Evolution proceeds by mutation and selection. A novel mutation occurs in a gene that gives the individual inheriting it an advantage, and that person passes it on to their children who also gets the advantage and do better than their peers, and leave more offspring. Given time, the advantageous mutation spreads through the population so the entire species has it.

Then, as we make it more complex, Evolution 201 then starts to introduce us to the finer grain of detail and show us more of what is really going on:

First, [Evolution 101 is] not exactly wrong — it’s more like taking one good explanation of certain kinds of evolution and making it a sweeping claim that that is how all evolution works. By reducing it to this one scheme, though, it makes evolution far too plodding and linear, and reduces it all to a sort of personal narrative. It isn’t any of those things. What’s left out in the 101 story, and in creationist tales, is that: evolution is about populations, so many changes go on in parallel; selectable traits are usually the product of networks of genes, so there are rarely single alleles that can be categorized as the effector of change; and genes and gene networks are plastic or responsive to the environment. All of these complications make the actual story more complicated and interesting, and also, perhaps to your surprise, make evolutionary change faster and more powerful.

Thus the determination of eye colour is a networked effect of genes.  The evolution of life is a networked effect of the life-cycles of organisms.  Both at the smaller and meta scale – are networked effects.

However, we humans always seek explanatory frameworks to help us understand what is going on – to provide us with metaphorical anchor points of understanding.  The idea of the ‘selfish gene‘ is one such framework.  Adding a feminist perspective to the biology is another:

Feminist perspectives, however, such as those postulated by the Harvard scientist Evelyn Fox Keller, offer the potential to open new possibilities for interpreting the principles of life and are able to offer different perspectives on the nature of the organism.

Keller sought to rebel against the growing notion, prevelant around the time of the sequencing of the human genome, that genes allegedly controlled all aspects of development. Her contention was in regards to the central dogma of the gene, and argued that the popular notion of a discreet unit of biological ‘code’ did not exist in the way it was described. Keller proposed that complex networks made the decisions about what parts of the genetic code were actually expressed, not the ‘genes’, since DNA is unable to copy itself on its own without the cooperation of other molecules, which are under alternative, even more complex modes of instruction.

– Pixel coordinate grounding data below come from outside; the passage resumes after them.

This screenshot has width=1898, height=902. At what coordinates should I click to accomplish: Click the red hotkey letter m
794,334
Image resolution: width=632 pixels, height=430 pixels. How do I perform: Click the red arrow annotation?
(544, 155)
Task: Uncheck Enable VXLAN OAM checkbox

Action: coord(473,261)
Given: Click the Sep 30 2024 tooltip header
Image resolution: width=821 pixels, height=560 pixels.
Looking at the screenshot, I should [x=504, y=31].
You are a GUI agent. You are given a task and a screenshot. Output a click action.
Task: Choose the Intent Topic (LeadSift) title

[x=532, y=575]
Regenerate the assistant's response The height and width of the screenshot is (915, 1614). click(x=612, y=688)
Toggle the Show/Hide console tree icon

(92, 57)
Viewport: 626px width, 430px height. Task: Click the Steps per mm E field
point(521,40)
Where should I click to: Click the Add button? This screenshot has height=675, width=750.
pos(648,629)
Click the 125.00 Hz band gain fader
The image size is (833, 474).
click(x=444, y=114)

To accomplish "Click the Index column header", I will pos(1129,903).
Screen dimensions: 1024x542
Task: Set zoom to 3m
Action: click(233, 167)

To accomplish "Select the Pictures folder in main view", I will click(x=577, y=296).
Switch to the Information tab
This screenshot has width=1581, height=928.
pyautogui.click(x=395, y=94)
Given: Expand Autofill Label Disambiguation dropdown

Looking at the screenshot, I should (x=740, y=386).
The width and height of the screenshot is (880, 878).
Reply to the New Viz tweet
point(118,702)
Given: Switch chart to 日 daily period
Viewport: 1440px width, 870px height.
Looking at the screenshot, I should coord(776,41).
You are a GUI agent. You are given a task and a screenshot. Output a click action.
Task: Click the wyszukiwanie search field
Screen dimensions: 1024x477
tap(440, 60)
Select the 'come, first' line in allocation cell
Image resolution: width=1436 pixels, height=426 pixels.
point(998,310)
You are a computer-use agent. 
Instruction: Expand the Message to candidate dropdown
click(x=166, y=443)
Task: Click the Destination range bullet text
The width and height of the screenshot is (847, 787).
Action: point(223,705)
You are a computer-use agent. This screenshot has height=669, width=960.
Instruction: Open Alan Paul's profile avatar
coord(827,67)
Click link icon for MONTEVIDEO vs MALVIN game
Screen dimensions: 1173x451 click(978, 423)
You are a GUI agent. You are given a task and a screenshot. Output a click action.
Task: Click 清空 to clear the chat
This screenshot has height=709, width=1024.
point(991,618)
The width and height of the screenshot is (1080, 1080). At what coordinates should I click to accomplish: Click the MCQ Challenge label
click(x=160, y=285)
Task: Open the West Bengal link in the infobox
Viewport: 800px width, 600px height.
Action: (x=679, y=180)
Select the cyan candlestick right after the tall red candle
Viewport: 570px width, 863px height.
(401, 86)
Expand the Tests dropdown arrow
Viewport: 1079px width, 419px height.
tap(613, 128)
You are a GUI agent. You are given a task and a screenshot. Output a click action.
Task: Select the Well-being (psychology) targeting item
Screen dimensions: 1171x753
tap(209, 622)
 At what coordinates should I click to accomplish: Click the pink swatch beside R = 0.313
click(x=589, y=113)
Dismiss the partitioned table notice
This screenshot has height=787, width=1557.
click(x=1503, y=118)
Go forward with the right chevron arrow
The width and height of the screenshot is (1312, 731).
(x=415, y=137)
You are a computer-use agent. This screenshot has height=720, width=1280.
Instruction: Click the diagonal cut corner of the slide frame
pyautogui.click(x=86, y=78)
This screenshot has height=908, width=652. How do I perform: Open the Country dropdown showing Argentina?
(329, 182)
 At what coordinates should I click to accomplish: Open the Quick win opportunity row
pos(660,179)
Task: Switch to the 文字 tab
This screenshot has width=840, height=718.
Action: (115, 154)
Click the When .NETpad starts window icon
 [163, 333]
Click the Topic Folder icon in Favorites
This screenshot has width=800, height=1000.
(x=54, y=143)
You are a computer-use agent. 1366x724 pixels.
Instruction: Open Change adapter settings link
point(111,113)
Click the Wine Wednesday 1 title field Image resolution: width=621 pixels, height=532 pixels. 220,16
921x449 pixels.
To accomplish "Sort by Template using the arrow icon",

Which protein should a gene make, and under what circumstance? And how does it choose? In fact, it doesn’t. Responsibility for this decision lies elsewhere, in the complex regulatory dynamics of the cell as a whole. It is from these regulatory dynamics, and not from the gene itself, that the signal (or signals) determining the specific pattern in which the final transcript is to be formed actually comes.

I’m not proposing in this post to full explore the issues raised in the above essay – interesting though it is – I’d agree that the sub-text of the essay – that life is a complex network of interactions are all levels and pushing the idea of the primacy of one view (e.g. ‘organisms are machines’ or ‘genes are the primary engine of life’) by it’s attempted reduction, destroys the complexity that really exists.  While such frameworks do help us to understand and ‘trade in’ ideas, by the necessity of reducing them into a manageable chunk of transmittable data (a simple meme) – we cannot forget that underneath each simple framework lies a complex world:

Everything is fluid. Biology isn’t about fixed and rigidly invariant processes — it’s about squishy, dynamic, and interactive stuff making do.

Now do you see what’s wrong with the simplistic caricature of evolution at the top of this article? It’s superficial; it ignores the richness of real biology; it limits and constrains the potential of evolution unrealistically. The concept of evolution as a change in allele frequencies over time is one small part of the whole of evolutionary processes. You’ve got to include network theory and gene and environmental interactions to really understand the phenomena. And the cool thing is that all of these perspectives make evolution an even more powerful force.